What this task involves: Write out all of the records, keeping each one exactly as written.

Provided records below:

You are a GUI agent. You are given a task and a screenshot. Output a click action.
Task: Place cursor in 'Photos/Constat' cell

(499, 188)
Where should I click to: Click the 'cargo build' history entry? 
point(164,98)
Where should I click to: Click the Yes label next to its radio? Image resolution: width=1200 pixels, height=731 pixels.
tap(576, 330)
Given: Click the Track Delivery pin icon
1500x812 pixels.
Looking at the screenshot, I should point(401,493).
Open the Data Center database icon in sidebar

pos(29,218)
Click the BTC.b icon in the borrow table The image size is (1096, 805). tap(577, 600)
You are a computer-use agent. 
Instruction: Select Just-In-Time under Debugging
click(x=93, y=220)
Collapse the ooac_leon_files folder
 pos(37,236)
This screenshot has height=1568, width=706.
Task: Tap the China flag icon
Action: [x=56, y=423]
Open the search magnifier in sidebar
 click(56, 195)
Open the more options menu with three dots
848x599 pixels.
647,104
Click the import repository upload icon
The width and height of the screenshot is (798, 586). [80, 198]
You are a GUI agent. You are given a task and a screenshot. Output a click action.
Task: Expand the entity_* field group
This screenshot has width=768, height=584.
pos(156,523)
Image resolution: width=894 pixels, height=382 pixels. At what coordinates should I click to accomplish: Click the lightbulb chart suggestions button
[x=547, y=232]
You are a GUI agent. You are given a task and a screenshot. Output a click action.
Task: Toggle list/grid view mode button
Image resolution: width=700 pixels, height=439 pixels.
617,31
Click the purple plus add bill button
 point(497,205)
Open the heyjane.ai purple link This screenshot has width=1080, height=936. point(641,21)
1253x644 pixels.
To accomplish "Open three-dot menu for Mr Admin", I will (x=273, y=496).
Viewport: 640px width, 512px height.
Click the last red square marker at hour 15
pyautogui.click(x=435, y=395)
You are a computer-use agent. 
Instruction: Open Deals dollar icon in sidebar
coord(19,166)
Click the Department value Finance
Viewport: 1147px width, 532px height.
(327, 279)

End of Provided records.

Task output:
You are a GUI agent. You are given a task and a screenshot. Output a click action.
Task: Place cursor in 'Photos/Constat' cell

(499, 188)
Where should I click to: Click the 'cargo build' history entry? 
point(164,98)
Where should I click to: Click the Yes label next to its radio? Image resolution: width=1200 pixels, height=731 pixels.
tap(576, 330)
Given: Click the Track Delivery pin icon
1500x812 pixels.
Looking at the screenshot, I should point(401,493).
Open the Data Center database icon in sidebar

pos(29,218)
Click the BTC.b icon in the borrow table The image size is (1096, 805). tap(577, 600)
You are a computer-use agent. 
Instruction: Select Just-In-Time under Debugging
click(x=93, y=220)
Collapse the ooac_leon_files folder
 pos(37,236)
This screenshot has height=1568, width=706.
Task: Tap the China flag icon
Action: [x=56, y=423]
Open the search magnifier in sidebar
 click(56, 195)
Open the more options menu with three dots
848x599 pixels.
647,104
Click the import repository upload icon
The width and height of the screenshot is (798, 586). [80, 198]
You are a GUI agent. You are given a task and a screenshot. Output a click action.
Task: Expand the entity_* field group
This screenshot has width=768, height=584.
pos(156,523)
Image resolution: width=894 pixels, height=382 pixels. At what coordinates should I click to accomplish: Click the lightbulb chart suggestions button
[x=547, y=232]
You are a GUI agent. You are given a task and a screenshot. Output a click action.
Task: Toggle list/grid view mode button
Image resolution: width=700 pixels, height=439 pixels.
617,31
Click the purple plus add bill button
 point(497,205)
Open the heyjane.ai purple link This screenshot has width=1080, height=936. point(641,21)
1253x644 pixels.
To accomplish "Open three-dot menu for Mr Admin", I will (x=273, y=496).
Viewport: 640px width, 512px height.
Click the last red square marker at hour 15
pyautogui.click(x=435, y=395)
You are a computer-use agent. 
Instruction: Open Deals dollar icon in sidebar
coord(19,166)
Click the Department value Finance
Viewport: 1147px width, 532px height.
(327, 279)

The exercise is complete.